Trump v. New York
The underlying policy would affect how a population category is counted, which bears indirectly on individual/group standing in the political community, but because the Court vacated on standing/ripeness grounds and expressly declined the merits, no liberty holding issued. The per curiam states it expresses 'no view on the merits of the constitutional and related statutory claims presented.'
“The establishment of the writ of habeas corpus, the prohibition of ex-post-facto laws, and of TITLES OF NOBILITY… are perhaps greater securities to liberty and republicanism than any it [the original constitution] contains.”
Equality concerns arise structurally from excluding a specific population subgroup from the enumeration base used for all other residents, but since the Court [context] dismissed for lack of jurisdiction without addressing whether such differential treatment violates the 'whole number of persons' standard, the equality question remains unresolved. The dissent argues the plain meaning bars such exclusion, but this is not the holding.
“No Bill of Attainder or ex post facto Law shall be passed.”
Apportionment of the House directly implements the consent-of-the-governed principle by tying representation to population counts, and the underlying policy dispute over who counts affects that link. However, this per curiam opinion addresses only standing and ripeness, not the consent-tracing mechanism itself, so no distinctive consent-mechanism holding was reached.
“The fabric of American empire ought to rest on the solid basis of THE CONSENT OF THE PEOPLE. The streams of national power ought to flow immediately from that pure, original fountain of all legitimate authority.”
The per curiam relies squarely on Article III standing and ripeness doctrines to avoid resolving a dispute over Executive Branch decisionmaking that has not yet concluded, explicitly noting the injunction 'implicat[es] the President's authority under the Opinions Clause' and that premature intervention would risk having courts 'engage in policymaking properly left to elected representatives.' This reflects careful judicial restraint respecting the constitutional separation between judicial review and executive/legislative processes.
“Ambition must be made to counteract ambition… the interior structure of the government… its several constituent parts may, by their mutual relations, be the means of keeping each other in their proper places.”
The opinion methodically applies Article III case-or-controversy requirements, citing precedent (Clapper, Susan B. Anthony List, Texas v.
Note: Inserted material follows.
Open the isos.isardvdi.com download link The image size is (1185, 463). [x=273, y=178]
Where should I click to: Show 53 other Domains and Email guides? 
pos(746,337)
United States) to show the dispute rests on contingent future events rather than a concrete, reviewable injury. This is a textbook rule-of-law application of procedural doctrine to avoid advisory or premature rulings, preserving the proper sequence for future judicial review once the dispute concretizes.
“A government of laws, and not of men.”
The policy at issue threatens to exclude a specific, politically vulnerable minority population from the apportionment base that determines representation and resources — a core 6a concern about individual/group minority structural footing being constricted by executive action reflecting majoritarian political preference. However, because the Court [context] dismissed on standing/ripeness grounds and 'express[ed] no view on the merits,' the constitutional minority-protection question was left unresolved; the dissent (Breyer, joined by two Justices) would have reached the merits and found exclusion unlawful, but that is not the controlling opinion. Reversing the beneficiary class (e.g., a policy favoring rather than potentially excluding this population) would likely have altered the standing analysis, indicating the procedural disposition here is largely independent of the minority-protection substance.
“By a faction, I understand a number of citizens… united and actuated by some common impulse of passion, or of interest, adverse to… the permanent and aggregate interests of the community.”